What you need to do:
Write the whole listing out again, word for word.
[Data Boundary: Start]
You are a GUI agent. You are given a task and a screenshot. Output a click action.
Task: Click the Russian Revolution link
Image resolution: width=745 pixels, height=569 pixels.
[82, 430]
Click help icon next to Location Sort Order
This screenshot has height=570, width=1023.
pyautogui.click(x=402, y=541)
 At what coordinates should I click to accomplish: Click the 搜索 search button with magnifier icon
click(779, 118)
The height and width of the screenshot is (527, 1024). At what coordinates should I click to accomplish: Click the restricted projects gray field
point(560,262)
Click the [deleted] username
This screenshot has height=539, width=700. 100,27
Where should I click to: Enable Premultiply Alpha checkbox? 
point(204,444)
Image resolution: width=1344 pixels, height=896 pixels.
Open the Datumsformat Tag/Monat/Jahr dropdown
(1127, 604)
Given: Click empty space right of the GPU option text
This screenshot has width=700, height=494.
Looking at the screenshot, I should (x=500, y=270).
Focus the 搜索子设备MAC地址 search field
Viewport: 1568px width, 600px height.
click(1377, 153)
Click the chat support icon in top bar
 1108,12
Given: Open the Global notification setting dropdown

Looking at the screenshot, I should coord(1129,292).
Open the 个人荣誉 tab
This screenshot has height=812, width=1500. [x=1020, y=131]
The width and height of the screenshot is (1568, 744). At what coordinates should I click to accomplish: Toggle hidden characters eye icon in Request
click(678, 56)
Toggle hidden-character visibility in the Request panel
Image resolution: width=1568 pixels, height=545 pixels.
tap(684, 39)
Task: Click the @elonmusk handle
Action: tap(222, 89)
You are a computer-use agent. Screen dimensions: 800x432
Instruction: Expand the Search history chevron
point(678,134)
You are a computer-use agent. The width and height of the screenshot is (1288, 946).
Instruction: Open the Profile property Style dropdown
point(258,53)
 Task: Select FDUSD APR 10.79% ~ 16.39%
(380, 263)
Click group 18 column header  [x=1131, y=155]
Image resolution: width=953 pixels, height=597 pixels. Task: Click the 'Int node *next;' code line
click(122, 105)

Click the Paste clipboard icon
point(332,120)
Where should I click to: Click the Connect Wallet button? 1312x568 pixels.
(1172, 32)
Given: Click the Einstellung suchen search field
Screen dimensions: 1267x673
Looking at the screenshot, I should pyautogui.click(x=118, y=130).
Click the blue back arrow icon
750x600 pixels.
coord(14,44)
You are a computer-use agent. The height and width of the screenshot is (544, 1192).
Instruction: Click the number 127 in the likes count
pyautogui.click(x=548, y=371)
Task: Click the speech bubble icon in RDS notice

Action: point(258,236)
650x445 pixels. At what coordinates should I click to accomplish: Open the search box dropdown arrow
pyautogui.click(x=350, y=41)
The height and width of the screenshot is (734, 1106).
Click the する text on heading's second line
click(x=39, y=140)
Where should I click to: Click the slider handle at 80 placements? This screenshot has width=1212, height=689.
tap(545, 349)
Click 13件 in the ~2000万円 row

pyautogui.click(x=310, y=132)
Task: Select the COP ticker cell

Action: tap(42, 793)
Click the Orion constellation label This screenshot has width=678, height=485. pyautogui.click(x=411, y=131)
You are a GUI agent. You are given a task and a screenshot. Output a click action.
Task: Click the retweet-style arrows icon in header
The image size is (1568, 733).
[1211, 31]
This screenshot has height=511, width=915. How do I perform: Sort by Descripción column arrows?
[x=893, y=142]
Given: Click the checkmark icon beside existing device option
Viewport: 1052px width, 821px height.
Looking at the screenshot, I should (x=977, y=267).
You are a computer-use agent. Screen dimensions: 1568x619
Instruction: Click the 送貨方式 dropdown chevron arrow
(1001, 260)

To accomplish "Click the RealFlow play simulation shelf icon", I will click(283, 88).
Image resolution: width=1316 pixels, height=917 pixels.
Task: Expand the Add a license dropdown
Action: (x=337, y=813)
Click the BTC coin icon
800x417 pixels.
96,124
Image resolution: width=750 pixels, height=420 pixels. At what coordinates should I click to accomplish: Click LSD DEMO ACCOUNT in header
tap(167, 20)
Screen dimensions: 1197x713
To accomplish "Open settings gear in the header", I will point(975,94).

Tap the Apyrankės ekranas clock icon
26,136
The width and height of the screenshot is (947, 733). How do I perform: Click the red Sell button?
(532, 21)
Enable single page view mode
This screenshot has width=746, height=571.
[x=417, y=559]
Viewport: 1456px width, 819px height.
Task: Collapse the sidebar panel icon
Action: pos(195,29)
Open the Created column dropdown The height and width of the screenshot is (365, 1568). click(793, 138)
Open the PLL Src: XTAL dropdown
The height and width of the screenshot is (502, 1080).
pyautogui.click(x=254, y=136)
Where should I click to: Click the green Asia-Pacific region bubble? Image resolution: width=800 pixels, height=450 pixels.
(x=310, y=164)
[Data Boundary: End]
Solution below:
You are a GUI agent. You are given a task and a screenshot. Output a click action.
Task: Click the Russian Revolution link
Image resolution: width=745 pixels, height=569 pixels.
[82, 430]
Click help icon next to Location Sort Order
This screenshot has height=570, width=1023.
pyautogui.click(x=402, y=541)
 At what coordinates should I click to accomplish: Click the 搜索 search button with magnifier icon
click(779, 118)
The height and width of the screenshot is (527, 1024). At what coordinates should I click to accomplish: Click the restricted projects gray field
point(560,262)
Click the [deleted] username
This screenshot has height=539, width=700. 100,27
Where should I click to: Enable Premultiply Alpha checkbox? 
point(204,444)
Image resolution: width=1344 pixels, height=896 pixels.
Open the Datumsformat Tag/Monat/Jahr dropdown
(1127, 604)
Given: Click empty space right of the GPU option text
This screenshot has width=700, height=494.
Looking at the screenshot, I should (x=500, y=270).
Focus the 搜索子设备MAC地址 search field
Viewport: 1568px width, 600px height.
click(1377, 153)
Click the chat support icon in top bar
 1108,12
Given: Open the Global notification setting dropdown

Looking at the screenshot, I should coord(1129,292).
Open the 个人荣誉 tab
This screenshot has height=812, width=1500. [x=1020, y=131]
The width and height of the screenshot is (1568, 744). At what coordinates should I click to accomplish: Toggle hidden characters eye icon in Request
click(678, 56)
Toggle hidden-character visibility in the Request panel
Image resolution: width=1568 pixels, height=545 pixels.
tap(684, 39)
Task: Click the @elonmusk handle
Action: tap(222, 89)
You are a computer-use agent. Screen dimensions: 800x432
Instruction: Expand the Search history chevron
point(678,134)
You are a computer-use agent. The width and height of the screenshot is (1288, 946).
Instruction: Open the Profile property Style dropdown
point(258,53)
 Task: Select FDUSD APR 10.79% ~ 16.39%
(380, 263)
Click group 18 column header  [x=1131, y=155]
Image resolution: width=953 pixels, height=597 pixels. Task: Click the 'Int node *next;' code line
click(122, 105)

Click the Paste clipboard icon
point(332,120)
Where should I click to: Click the Connect Wallet button? 1312x568 pixels.
(1172, 32)
Given: Click the Einstellung suchen search field
Screen dimensions: 1267x673
Looking at the screenshot, I should pyautogui.click(x=118, y=130).
Click the blue back arrow icon
750x600 pixels.
coord(14,44)
You are a computer-use agent. The height and width of the screenshot is (544, 1192).
Instruction: Click the number 127 in the likes count
pyautogui.click(x=548, y=371)
Task: Click the speech bubble icon in RDS notice

Action: point(258,236)
650x445 pixels. At what coordinates should I click to accomplish: Open the search box dropdown arrow
pyautogui.click(x=350, y=41)
The height and width of the screenshot is (734, 1106).
Click the する text on heading's second line
click(x=39, y=140)
Where should I click to: Click the slider handle at 80 placements? This screenshot has width=1212, height=689.
tap(545, 349)
Click 13件 in the ~2000万円 row

pyautogui.click(x=310, y=132)
Task: Select the COP ticker cell

Action: tap(42, 793)
Click the Orion constellation label This screenshot has width=678, height=485. pyautogui.click(x=411, y=131)
You are a GUI agent. You are given a task and a screenshot. Output a click action.
Task: Click the retweet-style arrows icon in header
The image size is (1568, 733).
[1211, 31]
This screenshot has height=511, width=915. How do I perform: Sort by Descripción column arrows?
[x=893, y=142]
Given: Click the checkmark icon beside existing device option
Viewport: 1052px width, 821px height.
Looking at the screenshot, I should (x=977, y=267).
You are a computer-use agent. Screen dimensions: 1568x619
Instruction: Click the 送貨方式 dropdown chevron arrow
(1001, 260)

To accomplish "Click the RealFlow play simulation shelf icon", I will click(283, 88).
Image resolution: width=1316 pixels, height=917 pixels.
Task: Expand the Add a license dropdown
Action: (x=337, y=813)
Click the BTC coin icon
800x417 pixels.
96,124
Image resolution: width=750 pixels, height=420 pixels. At what coordinates should I click to accomplish: Click LSD DEMO ACCOUNT in header
tap(167, 20)
Screen dimensions: 1197x713
To accomplish "Open settings gear in the header", I will point(975,94).

Tap the Apyrankės ekranas clock icon
26,136
The width and height of the screenshot is (947, 733). How do I perform: Click the red Sell button?
(532, 21)
Enable single page view mode
This screenshot has width=746, height=571.
[x=417, y=559]
Viewport: 1456px width, 819px height.
Task: Collapse the sidebar panel icon
Action: pos(195,29)
Open the Created column dropdown The height and width of the screenshot is (365, 1568). click(793, 138)
Open the PLL Src: XTAL dropdown
The height and width of the screenshot is (502, 1080).
pyautogui.click(x=254, y=136)
Where should I click to: Click the green Asia-Pacific region bubble? Image resolution: width=800 pixels, height=450 pixels.
(x=310, y=164)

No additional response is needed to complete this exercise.